Security by OSINT – A New Layer in Security Circles
By Nachum Shiloh
The geopolitical and social changes, as well as the technological innovations during the passing 20 years turned terrorism, organized crime, espionage, industrial espionage and other threats from local to global problems challenging most countries, on both governmental and corporate levels. Consequently, the security and HLS industries turned into a global and changing market which requires immediate and creative solutions.
Until recently, the security and HLS market focused mainly on physical solutions: security guards, security officers, all sorts of sophisticated cameras and surveillance equipment, barriers, gates, walls and fences. Except highly important and sensitive governmental agencies, other entities have not put efforts and resources in establishing an intelligence array that would support these security circles. For many entities, even for the biggest companies, this task was not feasible mainly because only the governments possessed the proper intelligence collection means.
Currently, the threats of terrorist attacks, crime and organized crime activity, sabotage acts performed by current and ex employees and other events like street demonstrations, rallies, public disorder and road blocks oblige many entities, especially commercial companies, to develop intelligence collection and analysis capabilities. Fortunately, now we have an effective intelligence tool, which enhances security - the Open-Source Intelligence (OSINT).
OSINT is not what it used to be. In the past, open-source information was either inaccessible or censored, but the development of the internet, the emergence of the virtual social networks and the evolution of internet applications which enable us to monitor these networks in real-time, changed the entire picture. Today, an effective utilization of the internet enables any company to obtain, with a minimal allocation of resources, quality and real-time intelligence which helps the company coping with strategic and tactical threats beginning from threats to the company and its executives and ending with problems in the vicinity of the company’s facilities like public events, street riots and demonstrations.

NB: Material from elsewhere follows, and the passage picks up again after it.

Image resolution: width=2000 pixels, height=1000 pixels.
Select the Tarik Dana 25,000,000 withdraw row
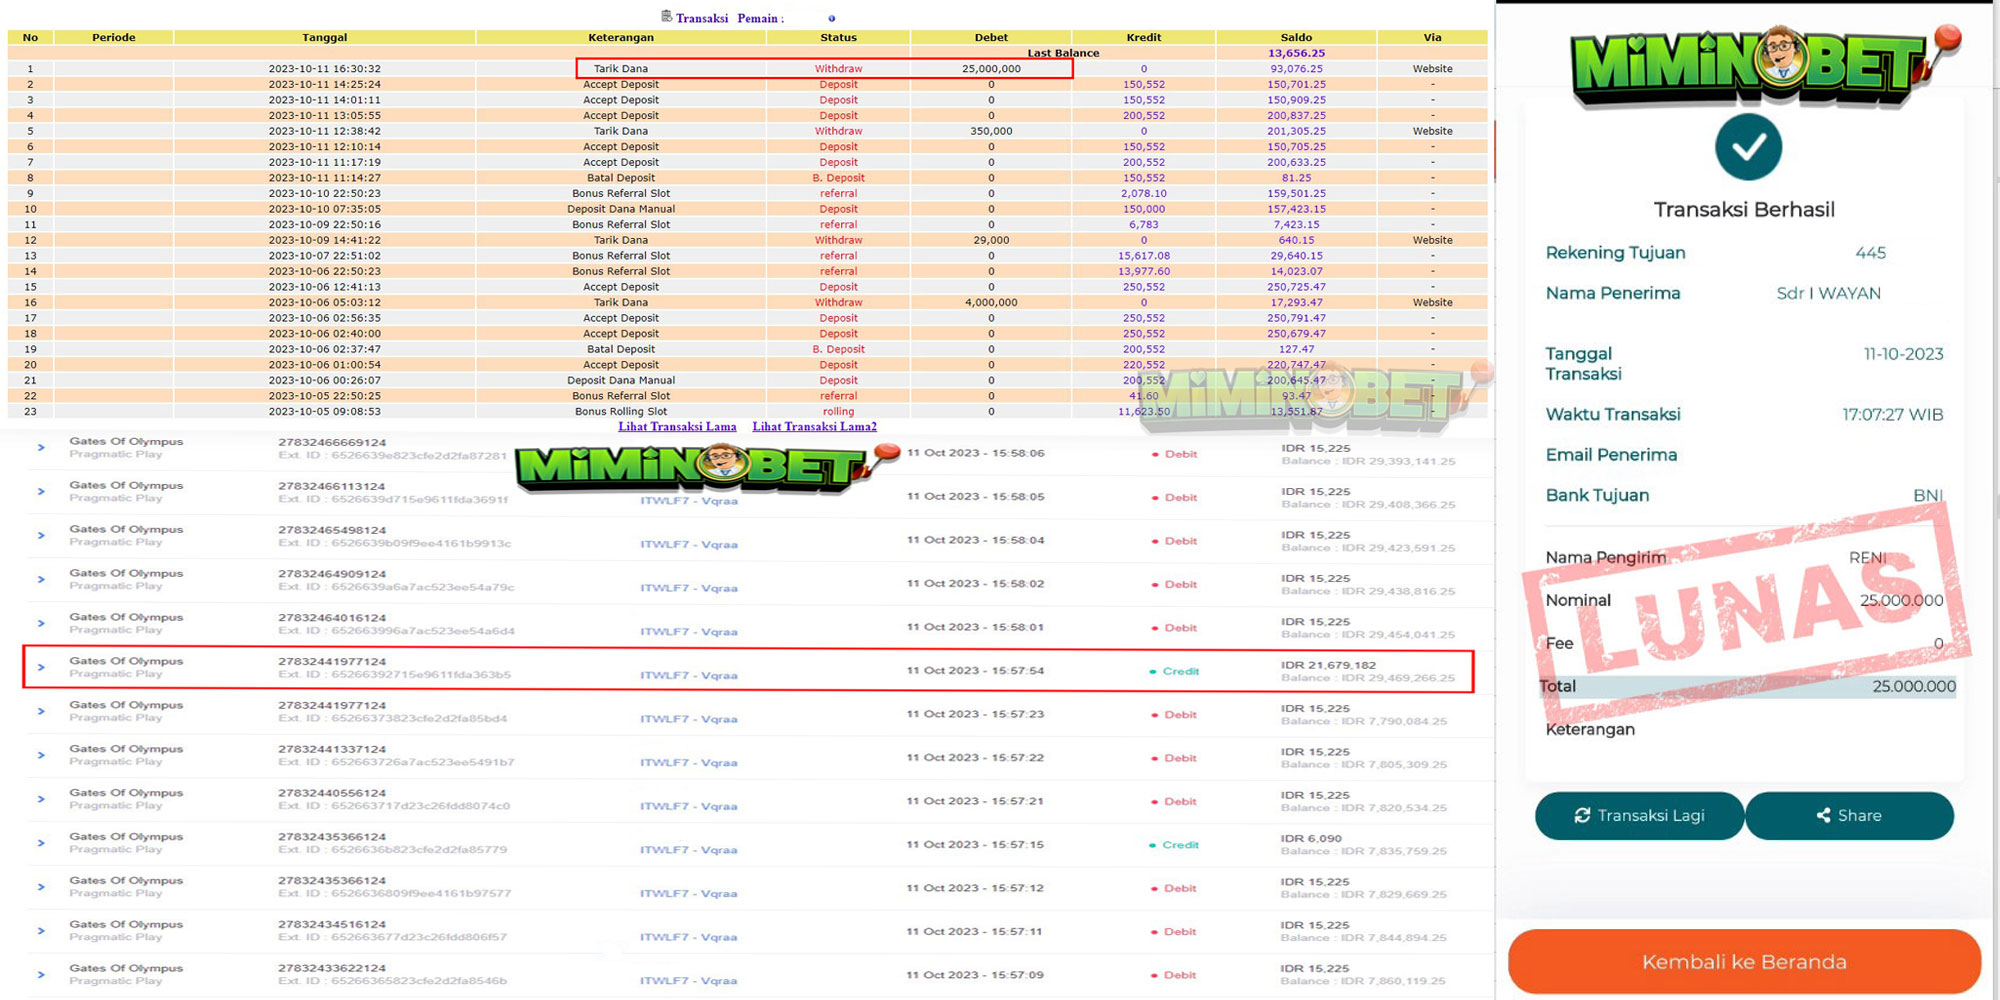(823, 69)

Despite its cost-effectiveness, operating a security layer based on OSINT still requires the company to involve OSINT professionals in the field of information collection, evaluation and analysis, who can apply their skills in the relevant languages. Yes, almost everyone has internet access, but only OSINT professionals can combine in real-time several OSINT capabilities and produce the specific alerts needed for securing infrastructures, facilities and VIPs. Only an OSINT professional is capable of integrating the data and information extracted from social networks with press reports, video clips, databases and visual information and to provide his clients with quality and real-time intelligence.
Using OSINT as an additional security layer is crucial in the MENA region and in other unstable regions in the world like Latin America, Sub Saharan Africa, Central Asia, Southeast Asia and the Far East. Developing business activity in these regions opens many great opportunities to companies, but at the same time it requires these companies to operate an intelligence infrastructure which includes OSINT professionals. Furthermore, in countries in which there is no freedom of information, OSINT professionals will use their unique skills to bypass this problem and to find deep in the net the information required by the company to assess the threats and to perform the proper background checks about its current and future employees.
Enhancing security by OSINT is applicable and recommended all over the world, and not only in the MENA region. The hostage taking event which occurred in Sidney Australia on 16 December 2014 proves it beyond any doubt. In the week before this event, the assailant, Man Haron Monis, posted in his Facebook and Twitter accounts, as well as in his personal website, several posts suggesting that he was planning to do something against Australia or against Australian citizens. By using the unique and free internet applications, an OSINT professional who knows how to monitor the social networks in real-time, could have used such skills to track these posts and to provide the proper alert to law enforcement agencies.
To sum up, OSINT became an important component of the security circle in any level. OSINT does not replace the other components in these circles but comes to enrich and fortify them. By allocating minimal, sometime negligible resources in OSINT collection and analysis, a company can upgrade and enhance significantly its intelligence capabilities and to cope more efficiently with the threats facing its employees, executives, facilities and activities.